> **Raw listing**
────
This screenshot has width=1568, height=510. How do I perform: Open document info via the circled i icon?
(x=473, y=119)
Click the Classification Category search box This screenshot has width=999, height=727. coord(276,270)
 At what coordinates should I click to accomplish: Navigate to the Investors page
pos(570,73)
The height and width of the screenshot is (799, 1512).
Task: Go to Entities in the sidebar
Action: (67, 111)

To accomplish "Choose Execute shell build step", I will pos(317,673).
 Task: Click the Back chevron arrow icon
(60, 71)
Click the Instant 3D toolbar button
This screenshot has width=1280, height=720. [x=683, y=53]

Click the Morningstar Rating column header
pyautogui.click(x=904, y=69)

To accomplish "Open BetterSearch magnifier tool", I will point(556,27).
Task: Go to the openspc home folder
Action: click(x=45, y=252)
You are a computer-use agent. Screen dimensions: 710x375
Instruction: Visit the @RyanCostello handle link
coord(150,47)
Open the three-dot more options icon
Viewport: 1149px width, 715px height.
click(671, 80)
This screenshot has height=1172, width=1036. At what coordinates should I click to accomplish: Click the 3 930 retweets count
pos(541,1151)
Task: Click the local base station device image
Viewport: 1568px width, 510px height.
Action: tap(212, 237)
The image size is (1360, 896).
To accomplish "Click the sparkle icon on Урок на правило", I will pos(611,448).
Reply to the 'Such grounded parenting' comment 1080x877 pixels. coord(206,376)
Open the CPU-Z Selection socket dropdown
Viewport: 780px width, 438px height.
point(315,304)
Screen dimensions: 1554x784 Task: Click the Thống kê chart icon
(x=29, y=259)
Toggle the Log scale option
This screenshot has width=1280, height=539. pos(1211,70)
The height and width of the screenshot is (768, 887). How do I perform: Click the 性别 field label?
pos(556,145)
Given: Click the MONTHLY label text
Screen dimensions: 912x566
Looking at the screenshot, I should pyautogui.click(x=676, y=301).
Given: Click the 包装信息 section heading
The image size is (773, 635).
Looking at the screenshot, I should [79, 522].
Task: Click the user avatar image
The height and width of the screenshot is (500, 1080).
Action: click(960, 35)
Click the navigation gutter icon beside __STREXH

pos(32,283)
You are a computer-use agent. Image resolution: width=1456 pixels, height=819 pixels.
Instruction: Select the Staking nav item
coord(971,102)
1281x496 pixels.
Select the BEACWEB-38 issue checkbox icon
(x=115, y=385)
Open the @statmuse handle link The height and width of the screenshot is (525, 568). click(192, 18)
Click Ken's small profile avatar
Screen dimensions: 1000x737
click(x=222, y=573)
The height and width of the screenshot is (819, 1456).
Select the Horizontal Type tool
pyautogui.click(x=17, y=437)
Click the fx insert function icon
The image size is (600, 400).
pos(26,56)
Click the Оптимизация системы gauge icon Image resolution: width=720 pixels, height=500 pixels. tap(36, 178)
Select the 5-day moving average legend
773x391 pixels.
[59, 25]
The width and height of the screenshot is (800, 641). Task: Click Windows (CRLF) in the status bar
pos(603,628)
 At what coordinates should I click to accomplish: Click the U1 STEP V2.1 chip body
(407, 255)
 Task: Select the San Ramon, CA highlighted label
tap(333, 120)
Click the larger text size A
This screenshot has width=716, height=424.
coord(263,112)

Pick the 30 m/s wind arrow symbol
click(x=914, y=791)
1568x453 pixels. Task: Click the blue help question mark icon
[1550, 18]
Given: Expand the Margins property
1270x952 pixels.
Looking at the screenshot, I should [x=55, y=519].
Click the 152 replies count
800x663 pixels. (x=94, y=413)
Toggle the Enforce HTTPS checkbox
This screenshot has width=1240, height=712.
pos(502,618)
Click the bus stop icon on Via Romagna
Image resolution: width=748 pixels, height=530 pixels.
────
> **JOB**
Render the listing, from its first line through the line containing "I will pos(317,673).", as a numbered list with blank lines dropped.

> **TASK OUTPUT**
1. This screenshot has width=1568, height=510. How do I perform: Open document info via the circled i icon?
2. (x=473, y=119)
3. Click the Classification Category search box This screenshot has width=999, height=727. coord(276,270)
4.  At what coordinates should I click to accomplish: Navigate to the Investors page
5. pos(570,73)
6. The height and width of the screenshot is (799, 1512).
7. Task: Go to Entities in the sidebar
8. Action: (67, 111)
9. To accomplish "Choose Execute shell build step", I will pos(317,673).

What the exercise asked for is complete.